Pois é. Só que é precisamente aí que residem os problemas. Porque todo esse escopo conceitual beira quase a superinterpretação perto do que o texto realmente oferece. De fato, são mais de duas horas de filme com o diretor exibindo velhos tiques relacionados ao seu senso de humor bastante particular – que tornam seu estilo bastante reconhecível, mas que limitam o alcance de obras que se pretendem mais abrangentes quanto essa.
Como dissemos acima, o diretor sabe sim, transitar entre gêneros, mas no caso particular de Antes que Tudo Desapareça, essa “transição” parece mais “bagunça” mesmo – talvez um de seus aliens devesse ter retirado um desses conceitos de sua mente para ver se o outro se tornava mais claro. O fato é que, entre sci-fi de subtexto político, drama, ação e comédia boba, o filme se arrasta muito mais do que deveria, tornando a constante repetição das intenções e métodos dos invasores bastante extenuante para o espectador.
Em que pese que o estilo japonês de cinema seja bastante distinto – e o espectador ocidental tem que levar isso em consideração – o filme parece muito mais um pastiche não-intencional do próprio estilo de Kurosawa do que os pastiches que ele mesmo realiza sobre sua escola de cinema. O que era para ser uma espécie de celebração do cinema “B” acaba parecendo só “B” mesmo.
O filme contrasta em valores técnicos.
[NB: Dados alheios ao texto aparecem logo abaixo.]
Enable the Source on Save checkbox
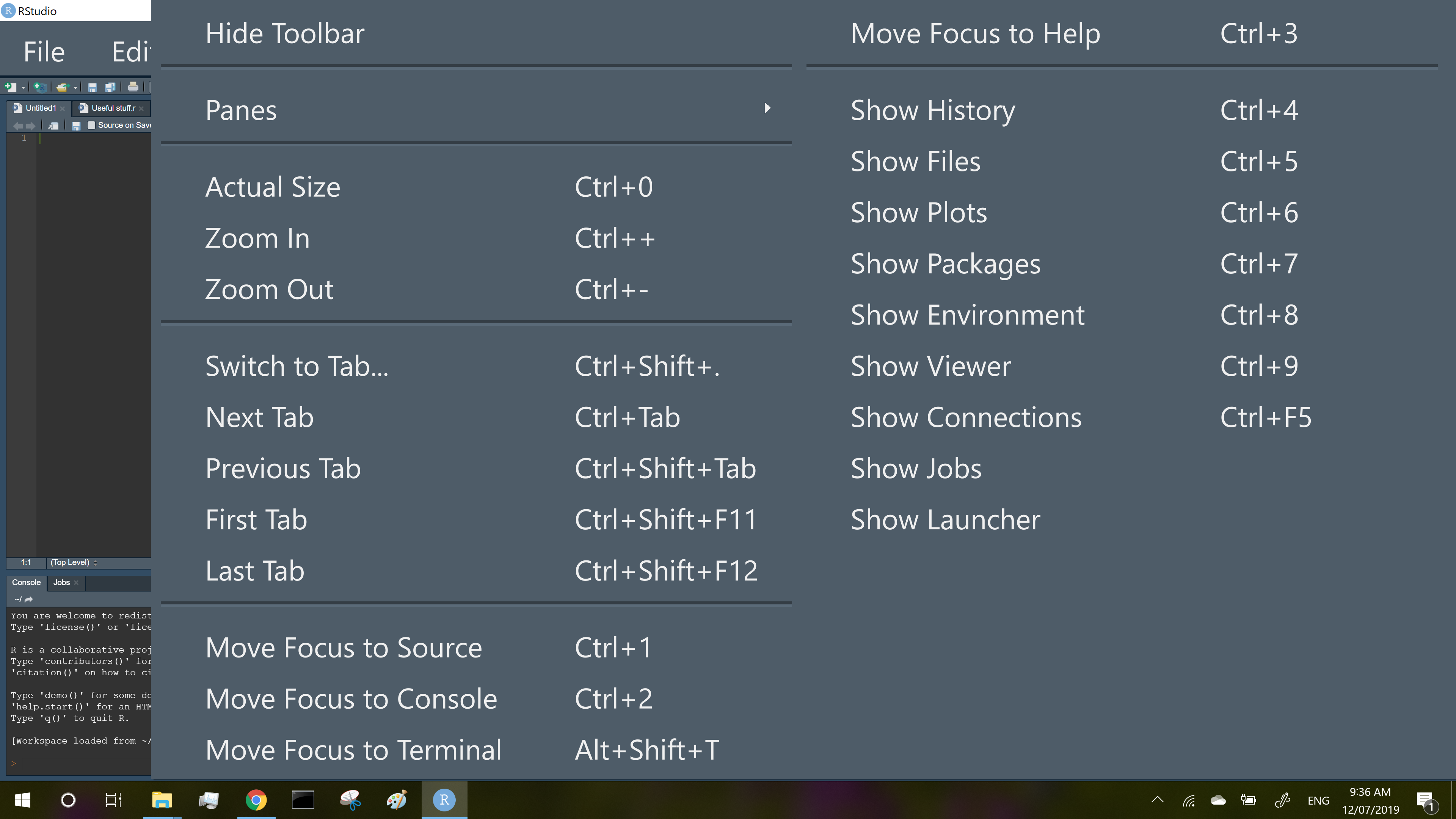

As atuações são, no geral, muito boas, com destaque para o núcleo do casal; a fotografia é consistente com a transição de gêneros e o som é ótimo; entretanto, a montagem é desastrosa, os efeitos especiais risíveis (em momentos que não eram para ser) e o roteiro, baseado numa peça de Tomohiro Maekawa, mas de autoria do próprio diretor em parceria com Sachiko Tanaka, não sabe o que quer da vida: se criar uma peça estritamente de entretenimento ou realizar críticas sociais e filosóficas mais profundas.
Kurosawa tem uma carreira já muito bem consolidada como um cineasta de muitas facetas. Mas, na última década, anda patinando, entregando obras de qualidade questionável. Muito infelizmente, Antes que Tudo Desapareça se enquadra nessa categoria. Como dissemos no início, talvez 60 anos tivessem tornado-o um clássico cult. Hoje, parece só meio bobo.
Só podemos esperar que algum alien roube o conceito recente de “cinema” da sua mente. Quem sabe o antigo Kiyoshi Kurosawa seja libertado de lá de dentro.